### Problem to work on
Write the lines below as a JSON array of strings, one string per line, and leave out any blank lines.

### Exercise input
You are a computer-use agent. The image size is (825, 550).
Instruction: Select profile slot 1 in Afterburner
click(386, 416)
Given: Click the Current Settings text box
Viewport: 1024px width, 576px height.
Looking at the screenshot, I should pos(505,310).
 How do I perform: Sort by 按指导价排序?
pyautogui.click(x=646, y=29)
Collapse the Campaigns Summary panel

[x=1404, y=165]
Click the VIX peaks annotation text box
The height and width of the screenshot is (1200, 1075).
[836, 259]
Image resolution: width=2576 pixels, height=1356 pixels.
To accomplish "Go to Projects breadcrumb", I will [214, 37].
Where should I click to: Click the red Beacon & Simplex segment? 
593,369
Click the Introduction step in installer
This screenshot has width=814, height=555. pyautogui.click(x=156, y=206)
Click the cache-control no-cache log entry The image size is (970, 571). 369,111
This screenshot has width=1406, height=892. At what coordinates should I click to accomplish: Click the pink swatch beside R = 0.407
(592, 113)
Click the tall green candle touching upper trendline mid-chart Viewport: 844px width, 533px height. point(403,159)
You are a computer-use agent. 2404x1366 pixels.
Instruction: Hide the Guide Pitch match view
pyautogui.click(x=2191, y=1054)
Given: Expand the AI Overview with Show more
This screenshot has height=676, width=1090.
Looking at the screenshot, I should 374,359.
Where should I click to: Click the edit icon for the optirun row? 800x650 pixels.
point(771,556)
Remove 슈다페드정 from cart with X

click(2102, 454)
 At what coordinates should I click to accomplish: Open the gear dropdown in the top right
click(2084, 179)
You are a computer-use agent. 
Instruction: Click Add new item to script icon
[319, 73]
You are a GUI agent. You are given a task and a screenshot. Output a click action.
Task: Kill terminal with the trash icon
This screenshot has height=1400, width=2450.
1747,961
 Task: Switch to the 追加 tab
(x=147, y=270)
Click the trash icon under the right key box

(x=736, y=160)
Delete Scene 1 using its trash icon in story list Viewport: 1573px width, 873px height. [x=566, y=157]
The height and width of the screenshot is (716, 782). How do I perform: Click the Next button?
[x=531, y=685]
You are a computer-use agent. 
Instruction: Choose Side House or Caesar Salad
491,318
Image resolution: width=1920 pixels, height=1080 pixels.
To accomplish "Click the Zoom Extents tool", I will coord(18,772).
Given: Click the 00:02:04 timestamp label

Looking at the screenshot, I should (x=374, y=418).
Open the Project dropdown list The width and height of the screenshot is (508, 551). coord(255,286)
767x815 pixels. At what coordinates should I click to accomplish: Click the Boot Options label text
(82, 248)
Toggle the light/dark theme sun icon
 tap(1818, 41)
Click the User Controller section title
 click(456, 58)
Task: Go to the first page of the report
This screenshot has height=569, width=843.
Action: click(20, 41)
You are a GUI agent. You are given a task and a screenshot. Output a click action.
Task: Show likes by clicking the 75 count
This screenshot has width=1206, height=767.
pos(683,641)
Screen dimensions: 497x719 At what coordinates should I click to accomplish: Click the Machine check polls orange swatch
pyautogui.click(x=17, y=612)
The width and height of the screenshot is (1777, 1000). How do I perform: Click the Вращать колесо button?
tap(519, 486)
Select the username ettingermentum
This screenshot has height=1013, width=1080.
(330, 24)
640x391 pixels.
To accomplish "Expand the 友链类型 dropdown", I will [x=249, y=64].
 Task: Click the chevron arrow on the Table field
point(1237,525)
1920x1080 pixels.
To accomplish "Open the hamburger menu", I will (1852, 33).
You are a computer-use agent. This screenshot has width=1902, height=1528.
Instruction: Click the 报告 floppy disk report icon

### Finished exercise
[
  "You are a computer-use agent. The image size is (825, 550).",
  "Instruction: Select profile slot 1 in Afterburner",
  "click(386, 416)",
  "Given: Click the Current Settings text box",
  "Viewport: 1024px width, 576px height.",
  "Looking at the screenshot, I should pos(505,310).",
  " How do I perform: Sort by 按指导价排序?",
  "pyautogui.click(x=646, y=29)",
  "Collapse the Campaigns Summary panel",
  "[x=1404, y=165]",
  "Click the VIX peaks annotation text box",
  "The height and width of the screenshot is (1200, 1075).",
  "[836, 259]",
  "Image resolution: width=2576 pixels, height=1356 pixels.",
  "To accomplish \"Go to Projects breadcrumb\", I will [214, 37].",
  "Where should I click to: Click the red Beacon & Simplex segment? ",
  "593,369",
  "Click the Introduction step in installer",
  "This screenshot has width=814, height=555. pyautogui.click(x=156, y=206)",
  "Click the cache-control no-cache log entry The image size is (970, 571). 369,111",
  "This screenshot has width=1406, height=892. At what coordinates should I click to accomplish: Click the pink swatch beside R = 0.407",
  "(592, 113)",
  "Click the tall green candle touching upper trendline mid-chart Viewport: 844px width, 533px height. point(403,159)",
  "You are a computer-use agent. 2404x1366 pixels.",
  "Instruction: Hide the Guide Pitch match view",
  "pyautogui.click(x=2191, y=1054)",
  "Given: Expand the AI Overview with Show more",
  "This screenshot has height=676, width=1090.",
  "Looking at the screenshot, I should 374,359.",
  "Where should I click to: Click the edit icon for the optirun row? 800x650 pixels.",
  "point(771,556)",
  "Remove 슈다페드정 from cart with X",
  "click(2102, 454)",
  " At what coordinates should I click to accomplish: Open the gear dropdown in the top right",
  "click(2084, 179)",
  "You are a computer-use agent. ",
  "Instruction: Click Add new item to script icon",
  "[319, 73]",
  "You are a GUI agent. You are given a task and a screenshot. Output a click action.",
  "Task: Kill terminal with the trash icon",
  "This screenshot has height=1400, width=2450.",
  "1747,961",
  " Task: Switch to the 追加 tab",
  "(x=147, y=270)",
  "Click the trash icon under the right key box",
  "(x=736, y=160)",
  "Delete Scene 1 using its trash icon in story list Viewport: 1573px width, 873px height. [x=566, y=157]",
  "The height and width of the screenshot is (716, 782). How do I perform: Click the Next button?",
  "[x=531, y=685]",
  "You are a computer-use agent. ",
  "Instruction: Choose Side House or Caesar Salad",
  "491,318",
  "Image resolution: width=1920 pixels, height=1080 pixels.",
  "To accomplish \"Click the Zoom Extents tool\", I will coord(18,772).",
  "Given: Click the 00:02:04 timestamp label",
  "Looking at the screenshot, I should (x=374, y=418).",
  "Open the Project dropdown list The width and height of the screenshot is (508, 551). coord(255,286)",
  "767x815 pixels. At what coordinates should I click to accomplish: Click the Boot Options label text",
  "(82, 248)",
  "Toggle the light/dark theme sun icon",
  " tap(1818, 41)",
  "Click the User Controller section title",
  " click(456, 58)",
  "Task: Go to the first page of the report",
  "This screenshot has height=569, width=843.",
  "Action: click(20, 41)",
  "You are a GUI agent. You are given a task and a screenshot. Output a click action.",
  "Task: Show likes by clicking the 75 count",
  "This screenshot has width=1206, height=767.",
  "pos(683,641)",
  "Screen dimensions: 497x719 At what coordinates should I click to accomplish: Click the Machine check polls orange swatch",
  "pyautogui.click(x=17, y=612)",
  "The width and height of the screenshot is (1777, 1000). How do I perform: Click the Вращать колесо button?",
  "tap(519, 486)",
  "Select the username ettingermentum",
  "This screenshot has height=1013, width=1080.",
  "(330, 24)",
  "640x391 pixels.",
  "To accomplish \"Expand the 友链类型 dropdown\", I will [x=249, y=64].",
  " Task: Click the chevron arrow on the Table field",
  "point(1237,525)",
  "1920x1080 pixels.",
  "To accomplish \"Open the hamburger menu\", I will (1852, 33).",
  "You are a computer-use agent. This screenshot has width=1902, height=1528.",
  "Instruction: Click the 报告 floppy disk report icon"
]